Google verleibt sich für 500 Millionen Dollar Skybox Imaging ein

Um seine digitalen Kartendienste wie Google Maps und Google Earth aufzupeppen, hat der Suchmaschinenkonzern den Satelliten-Spezialist Skybox Imagung für 500 Millionen Dollar in bar (369,1 Millionen Euro) gekauft. Skybox' digitale Karten der Erdoberfläche sollen Googles Kartendienste auf dem aktuellen Stand halten.

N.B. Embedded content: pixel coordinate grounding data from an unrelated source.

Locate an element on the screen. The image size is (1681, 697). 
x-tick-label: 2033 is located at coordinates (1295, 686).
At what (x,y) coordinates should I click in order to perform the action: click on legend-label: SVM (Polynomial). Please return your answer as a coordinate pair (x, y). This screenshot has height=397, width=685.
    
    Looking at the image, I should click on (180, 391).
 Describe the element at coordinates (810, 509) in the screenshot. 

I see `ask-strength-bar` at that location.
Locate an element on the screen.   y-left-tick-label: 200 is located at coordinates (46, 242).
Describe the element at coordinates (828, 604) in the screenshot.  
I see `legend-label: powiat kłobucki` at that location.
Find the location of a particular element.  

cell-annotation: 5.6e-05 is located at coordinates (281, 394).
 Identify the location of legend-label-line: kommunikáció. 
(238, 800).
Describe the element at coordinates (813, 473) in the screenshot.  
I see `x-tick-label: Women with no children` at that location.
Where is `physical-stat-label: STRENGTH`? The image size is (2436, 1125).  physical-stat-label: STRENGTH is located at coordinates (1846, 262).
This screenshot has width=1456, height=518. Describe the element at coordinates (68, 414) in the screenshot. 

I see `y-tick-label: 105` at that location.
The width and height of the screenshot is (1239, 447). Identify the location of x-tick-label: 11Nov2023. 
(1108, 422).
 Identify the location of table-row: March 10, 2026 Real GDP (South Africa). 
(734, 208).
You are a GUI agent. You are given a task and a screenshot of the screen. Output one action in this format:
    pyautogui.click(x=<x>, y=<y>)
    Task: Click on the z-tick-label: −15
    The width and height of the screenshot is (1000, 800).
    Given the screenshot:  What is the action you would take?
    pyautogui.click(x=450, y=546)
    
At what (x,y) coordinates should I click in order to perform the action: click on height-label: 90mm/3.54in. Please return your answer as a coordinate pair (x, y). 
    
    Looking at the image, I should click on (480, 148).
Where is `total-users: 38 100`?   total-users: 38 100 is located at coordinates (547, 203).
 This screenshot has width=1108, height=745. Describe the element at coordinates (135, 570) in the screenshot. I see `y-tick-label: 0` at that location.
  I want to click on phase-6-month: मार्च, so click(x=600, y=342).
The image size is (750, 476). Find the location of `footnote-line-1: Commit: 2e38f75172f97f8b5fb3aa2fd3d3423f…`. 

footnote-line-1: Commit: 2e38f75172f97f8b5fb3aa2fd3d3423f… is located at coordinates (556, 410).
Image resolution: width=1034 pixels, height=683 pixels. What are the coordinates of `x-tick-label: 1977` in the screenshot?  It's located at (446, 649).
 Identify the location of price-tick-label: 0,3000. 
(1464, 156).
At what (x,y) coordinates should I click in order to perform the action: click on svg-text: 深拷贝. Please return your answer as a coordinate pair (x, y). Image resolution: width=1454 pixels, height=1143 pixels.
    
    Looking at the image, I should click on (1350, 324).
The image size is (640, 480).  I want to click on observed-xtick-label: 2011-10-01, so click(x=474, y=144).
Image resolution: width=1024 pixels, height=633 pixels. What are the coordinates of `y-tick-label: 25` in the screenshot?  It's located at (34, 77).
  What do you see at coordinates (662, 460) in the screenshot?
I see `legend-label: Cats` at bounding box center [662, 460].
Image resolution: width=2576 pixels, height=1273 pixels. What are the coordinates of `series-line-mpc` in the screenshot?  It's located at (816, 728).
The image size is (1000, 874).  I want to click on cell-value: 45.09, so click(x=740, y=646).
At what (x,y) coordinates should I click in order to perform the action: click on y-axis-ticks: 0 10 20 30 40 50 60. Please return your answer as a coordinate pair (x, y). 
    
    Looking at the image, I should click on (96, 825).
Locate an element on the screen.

Skybox bietet seinen Kunden das Beobachten gewünschter Gebiete mit detailreichen Fotos und 90 Sekunden langen Videos an. Als Dienstleistungen nennt Skybox zum Beispiel die Überwachung von Feldern auf Schädlingsbefall und die Aufsicht über Energie-Pipelines. Auch die Auswertung der Container-Bewegungen in Häfen, der Aktivität auf Flughäfen oder der Bestände auf Parkplätzen von Autohändlern ist möglich.

Skybox-Satelliten sollen Google Karten aktuell halten

Die Satelliten von Skybox sollen helfen, die Google-Karten auf aktuellem Stand zu halten, erklärte der Internet-Konzern am Dienstag. Außerdem hoffe Google, damit die Versorgung mit Internet-Zugängen und die Hilfe bei Unglücken und Naturkatastrophen zu verbessern. Google ist selbst bei der Entwicklung digitaler Satellitenkarten mit seinem Projekt Google Earth weit vorangekommen. Etablierte Anbieter wie DigitalGlobe oder GeoEye haben den Erdball erfasst, Skybox verspricht jedoch frischere Bilder auf Bestellung. Skybox ist einer von mehreren neuen Anbietern, die von drastisch gesunkenen Kosten für Entwicklung und Herstellung von Satelliten profitieren wollen. Sie packen ihre Technik in deutlich kleinere Satelliten als man sie früher baute.

Skybox startete im Jahr 2009. Mitgründer Dan Berkenstock verkündete bereits früh die Vision, man wolle jedem die Möglichkeit geben, jederzeit zu sehen, was überall auf der Welt passiere. Skybox will dafür über die Jahre rund zwei Dutzend Satelliten ins All bringen, steht bei dem Plan aber erst am Anfang. Die Skybox-Satelliten sind nach bisherigen Berichten rund 100 Kilogramm schwer. Das macht es auch günstiger, sie ins All zu bringen als früher. Die Kosten pro Satellit werden auf rund 25 bis 50 Mio. Dollar geschätzt.